52. When she reached her late 70s, what caused the famous American folk artist Grandma Moses to give up her cherished embroidery work and take up painting instead?
From Quiz "Golden" Girls
Answer:
Arthritis in her fingers.
Anna Mary Robertson was born in Greenwich, New York in 1860 to a farming family who owned a mill. She developed her love of art during the time she spent as a pupil in a one-room school, which were common in rural communities in the United States at the time. Even as a child, Anna created her own colors, using combinations of fruit juice, flour, ochre, sawdust and even grass to paint landscapes.

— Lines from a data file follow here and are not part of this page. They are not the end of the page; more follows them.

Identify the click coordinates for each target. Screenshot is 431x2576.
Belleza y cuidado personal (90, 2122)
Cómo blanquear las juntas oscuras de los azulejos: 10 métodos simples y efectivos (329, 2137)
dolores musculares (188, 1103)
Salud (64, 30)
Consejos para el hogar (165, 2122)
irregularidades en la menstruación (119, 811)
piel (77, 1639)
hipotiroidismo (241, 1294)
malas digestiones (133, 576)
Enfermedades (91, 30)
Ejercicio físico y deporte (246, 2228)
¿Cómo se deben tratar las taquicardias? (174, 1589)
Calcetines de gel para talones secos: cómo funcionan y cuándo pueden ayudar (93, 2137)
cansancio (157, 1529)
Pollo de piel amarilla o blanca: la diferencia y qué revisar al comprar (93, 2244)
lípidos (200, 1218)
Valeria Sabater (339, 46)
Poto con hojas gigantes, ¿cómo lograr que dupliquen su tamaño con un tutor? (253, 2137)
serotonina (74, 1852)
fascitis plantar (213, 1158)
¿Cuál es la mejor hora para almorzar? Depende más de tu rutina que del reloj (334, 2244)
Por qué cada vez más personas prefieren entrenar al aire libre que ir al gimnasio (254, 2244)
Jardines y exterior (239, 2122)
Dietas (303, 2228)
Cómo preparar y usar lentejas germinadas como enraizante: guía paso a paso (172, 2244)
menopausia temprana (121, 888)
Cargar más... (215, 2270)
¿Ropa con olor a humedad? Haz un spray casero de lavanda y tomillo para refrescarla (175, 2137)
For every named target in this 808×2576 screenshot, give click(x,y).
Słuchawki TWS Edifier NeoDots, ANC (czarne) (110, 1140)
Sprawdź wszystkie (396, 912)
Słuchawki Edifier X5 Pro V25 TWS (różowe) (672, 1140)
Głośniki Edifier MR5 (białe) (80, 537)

At age 27, while working as a housekeeper for wealthier families, she married Thomas Salmon Moses, who worked at a farm to which she had recently moved. Saving their money, they bought their own farm and Anna had ten children, five of whom lived to adulthood. When her husband died at age 67, by which time she was known as "Mother Moses", she gave up farming and moved in with one of her daughters. Inspired most of her life by beautiful objects, she showed her creativity by crafting beautiful embroidery. But as she aged, the arthritis in her fingers ended her ability to do her cherished needlework. So she picked up a paintbrush and switched to the art form for which she would become so well-known, painting as an American folk artist, Grandma Moses.
Those works of Grandma Moses are lovely--images of rural and farming life from another era, health and happiness. They can make us smile, shed a tear perhaps for long-ago childhoods, and long to step into their frames to be part of all the happiness portrayed within.